And when I unpacked the DP2 Quattro and found that Sigma had seen fit to include two batteries with it, I knew not to expect too many miracles on the performance front. Still, on my first two or three outings with the camera, I found that battery life on the DP2 Quattro is definitely better than it was on the DP1 Merrill that I reviewed last year. In six different shoots with the DP2 Quattro, I’ve had to change batteries three times, but that’s typically after a couple of hours of fairly steady shooting and reviewing the LCD. Nearly all other contemporary cameras do better than this, but I would feel perfectly comfortable carrying just one spare battery for the DP2 Quattro on any photo outing I’d be likely to take. If you often take a lot of pictures without ready access to an AC outlet, you might feel differently.

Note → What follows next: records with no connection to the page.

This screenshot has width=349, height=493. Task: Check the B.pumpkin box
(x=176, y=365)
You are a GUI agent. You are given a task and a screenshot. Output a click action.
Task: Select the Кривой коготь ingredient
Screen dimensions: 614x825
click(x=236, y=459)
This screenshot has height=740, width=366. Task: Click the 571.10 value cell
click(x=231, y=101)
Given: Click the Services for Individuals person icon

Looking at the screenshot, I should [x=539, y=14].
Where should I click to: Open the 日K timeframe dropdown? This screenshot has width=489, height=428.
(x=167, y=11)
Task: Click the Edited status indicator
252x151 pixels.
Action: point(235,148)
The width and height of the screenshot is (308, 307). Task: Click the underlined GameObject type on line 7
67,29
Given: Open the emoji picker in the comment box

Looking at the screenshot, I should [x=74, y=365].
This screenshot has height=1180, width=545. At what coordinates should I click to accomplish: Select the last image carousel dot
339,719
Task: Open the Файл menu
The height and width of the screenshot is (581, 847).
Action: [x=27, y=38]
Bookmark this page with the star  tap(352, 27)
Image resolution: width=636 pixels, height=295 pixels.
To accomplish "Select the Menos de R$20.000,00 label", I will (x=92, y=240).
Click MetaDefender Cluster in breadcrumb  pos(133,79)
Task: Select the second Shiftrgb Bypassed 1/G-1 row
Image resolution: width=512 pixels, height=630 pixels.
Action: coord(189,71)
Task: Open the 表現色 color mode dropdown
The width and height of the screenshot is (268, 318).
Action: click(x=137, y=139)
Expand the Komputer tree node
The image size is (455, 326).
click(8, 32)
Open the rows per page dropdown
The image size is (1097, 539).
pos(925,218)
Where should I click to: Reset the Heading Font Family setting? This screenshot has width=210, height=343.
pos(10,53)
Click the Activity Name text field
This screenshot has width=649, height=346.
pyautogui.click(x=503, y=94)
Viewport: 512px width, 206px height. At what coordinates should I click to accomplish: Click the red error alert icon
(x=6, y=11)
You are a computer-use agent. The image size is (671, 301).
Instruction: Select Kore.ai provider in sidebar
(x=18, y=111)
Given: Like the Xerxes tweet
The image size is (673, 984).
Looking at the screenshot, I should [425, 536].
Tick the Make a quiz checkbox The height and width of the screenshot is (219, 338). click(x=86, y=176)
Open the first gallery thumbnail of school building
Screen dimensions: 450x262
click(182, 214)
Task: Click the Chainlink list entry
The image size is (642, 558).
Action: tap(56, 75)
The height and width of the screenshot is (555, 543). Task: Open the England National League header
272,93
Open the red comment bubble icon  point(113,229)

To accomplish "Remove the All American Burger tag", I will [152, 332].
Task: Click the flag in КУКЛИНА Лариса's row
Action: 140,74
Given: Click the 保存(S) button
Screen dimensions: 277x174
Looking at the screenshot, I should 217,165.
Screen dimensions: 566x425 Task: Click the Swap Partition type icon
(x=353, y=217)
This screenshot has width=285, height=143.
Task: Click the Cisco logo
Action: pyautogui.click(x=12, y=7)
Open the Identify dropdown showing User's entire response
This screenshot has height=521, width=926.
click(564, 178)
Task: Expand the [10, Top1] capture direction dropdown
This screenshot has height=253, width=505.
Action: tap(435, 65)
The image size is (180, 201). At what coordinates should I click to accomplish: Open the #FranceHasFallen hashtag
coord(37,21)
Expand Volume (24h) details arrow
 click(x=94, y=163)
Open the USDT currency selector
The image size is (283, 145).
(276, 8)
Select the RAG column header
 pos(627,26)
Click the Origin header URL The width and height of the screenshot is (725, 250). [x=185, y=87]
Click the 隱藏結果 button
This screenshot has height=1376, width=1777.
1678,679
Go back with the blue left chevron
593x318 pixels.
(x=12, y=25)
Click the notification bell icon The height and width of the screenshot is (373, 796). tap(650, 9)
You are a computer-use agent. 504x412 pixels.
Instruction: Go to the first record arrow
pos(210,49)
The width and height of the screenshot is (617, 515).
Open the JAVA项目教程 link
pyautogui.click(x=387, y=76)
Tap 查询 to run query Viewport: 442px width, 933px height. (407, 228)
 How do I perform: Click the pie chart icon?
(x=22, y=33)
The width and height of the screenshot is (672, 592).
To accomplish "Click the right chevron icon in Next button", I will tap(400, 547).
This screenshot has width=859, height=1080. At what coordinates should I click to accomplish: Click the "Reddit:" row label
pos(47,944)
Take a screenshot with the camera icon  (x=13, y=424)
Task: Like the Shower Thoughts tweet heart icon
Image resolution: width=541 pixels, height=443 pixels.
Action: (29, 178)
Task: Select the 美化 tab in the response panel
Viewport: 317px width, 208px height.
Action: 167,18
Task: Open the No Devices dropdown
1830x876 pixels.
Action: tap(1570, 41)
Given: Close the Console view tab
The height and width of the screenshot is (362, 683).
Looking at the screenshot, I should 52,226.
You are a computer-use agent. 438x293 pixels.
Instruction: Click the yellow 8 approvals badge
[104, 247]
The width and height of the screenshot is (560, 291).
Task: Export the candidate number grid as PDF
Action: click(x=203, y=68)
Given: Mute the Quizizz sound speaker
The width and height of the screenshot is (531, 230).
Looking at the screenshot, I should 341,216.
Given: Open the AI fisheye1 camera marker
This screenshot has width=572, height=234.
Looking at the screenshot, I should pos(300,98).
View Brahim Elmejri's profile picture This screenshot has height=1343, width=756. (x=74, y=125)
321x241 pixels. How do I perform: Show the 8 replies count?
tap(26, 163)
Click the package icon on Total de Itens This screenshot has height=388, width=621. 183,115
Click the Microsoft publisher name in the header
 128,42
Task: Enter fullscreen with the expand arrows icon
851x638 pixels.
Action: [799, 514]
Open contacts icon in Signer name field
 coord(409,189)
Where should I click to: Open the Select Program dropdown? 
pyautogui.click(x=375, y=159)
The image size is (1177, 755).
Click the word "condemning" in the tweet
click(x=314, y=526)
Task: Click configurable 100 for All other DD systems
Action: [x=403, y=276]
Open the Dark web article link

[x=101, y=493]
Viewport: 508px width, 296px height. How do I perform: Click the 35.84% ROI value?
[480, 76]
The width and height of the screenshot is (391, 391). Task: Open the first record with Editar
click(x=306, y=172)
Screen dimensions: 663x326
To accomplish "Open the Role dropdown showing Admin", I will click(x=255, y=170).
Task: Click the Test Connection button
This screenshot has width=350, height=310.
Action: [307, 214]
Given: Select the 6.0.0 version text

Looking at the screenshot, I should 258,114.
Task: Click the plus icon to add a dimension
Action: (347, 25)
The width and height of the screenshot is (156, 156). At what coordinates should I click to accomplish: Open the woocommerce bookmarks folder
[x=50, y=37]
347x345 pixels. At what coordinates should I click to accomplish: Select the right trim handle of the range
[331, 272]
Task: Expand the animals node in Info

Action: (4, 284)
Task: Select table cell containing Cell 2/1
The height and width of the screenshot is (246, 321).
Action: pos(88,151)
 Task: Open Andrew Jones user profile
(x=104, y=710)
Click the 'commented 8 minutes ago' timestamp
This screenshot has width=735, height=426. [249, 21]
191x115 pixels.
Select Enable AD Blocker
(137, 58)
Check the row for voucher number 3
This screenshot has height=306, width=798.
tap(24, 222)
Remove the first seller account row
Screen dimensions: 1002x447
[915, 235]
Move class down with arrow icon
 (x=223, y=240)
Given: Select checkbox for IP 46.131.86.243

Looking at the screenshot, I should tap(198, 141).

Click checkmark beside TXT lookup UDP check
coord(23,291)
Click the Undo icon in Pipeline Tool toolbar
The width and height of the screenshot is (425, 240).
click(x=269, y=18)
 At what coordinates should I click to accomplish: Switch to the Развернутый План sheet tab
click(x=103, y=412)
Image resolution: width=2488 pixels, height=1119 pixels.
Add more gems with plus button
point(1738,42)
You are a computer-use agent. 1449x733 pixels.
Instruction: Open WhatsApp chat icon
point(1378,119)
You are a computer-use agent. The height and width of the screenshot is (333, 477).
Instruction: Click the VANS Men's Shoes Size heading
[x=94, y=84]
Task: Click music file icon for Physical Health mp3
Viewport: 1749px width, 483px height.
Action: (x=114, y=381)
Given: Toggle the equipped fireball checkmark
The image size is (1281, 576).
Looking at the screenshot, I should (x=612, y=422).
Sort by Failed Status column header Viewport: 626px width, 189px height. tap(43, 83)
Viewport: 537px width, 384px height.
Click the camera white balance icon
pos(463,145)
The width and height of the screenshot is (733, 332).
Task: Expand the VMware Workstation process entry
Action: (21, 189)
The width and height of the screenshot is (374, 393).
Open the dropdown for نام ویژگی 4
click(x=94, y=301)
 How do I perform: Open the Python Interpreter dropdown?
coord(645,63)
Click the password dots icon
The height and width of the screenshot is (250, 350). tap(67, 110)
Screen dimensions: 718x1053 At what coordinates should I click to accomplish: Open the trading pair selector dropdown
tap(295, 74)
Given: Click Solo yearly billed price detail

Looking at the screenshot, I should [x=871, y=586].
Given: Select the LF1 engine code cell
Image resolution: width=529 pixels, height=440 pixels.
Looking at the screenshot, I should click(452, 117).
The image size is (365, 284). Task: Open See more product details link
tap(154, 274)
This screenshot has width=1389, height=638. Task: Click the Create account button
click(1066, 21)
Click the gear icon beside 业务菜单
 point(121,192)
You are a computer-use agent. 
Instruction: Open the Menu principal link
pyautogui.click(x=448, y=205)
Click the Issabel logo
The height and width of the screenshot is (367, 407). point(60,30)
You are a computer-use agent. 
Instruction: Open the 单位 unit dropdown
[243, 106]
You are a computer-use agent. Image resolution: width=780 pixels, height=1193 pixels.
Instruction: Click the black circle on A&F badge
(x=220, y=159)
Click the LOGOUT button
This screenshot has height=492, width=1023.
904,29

The Sigma DP2 Quattro also focuses faster than its predecessors. Although it’s still certainly no autofocus champ, I haven’t missed a shot with it because of slow focus, even in the street shooting I’ve done. This has included the punk rock fans mentioned in Part 1 of this report as well as tourists in Central Park, families walking along Broadway, and folks getting their evening exercise in East River Park. In all cases, the DP2 Quattro has locked on to my subjects with acceptable speed and sureness — it’s not lightning fast, but it’s adequate.

1/60s / f/4.0 / ISO 100 (converted using SPP v6.0.6)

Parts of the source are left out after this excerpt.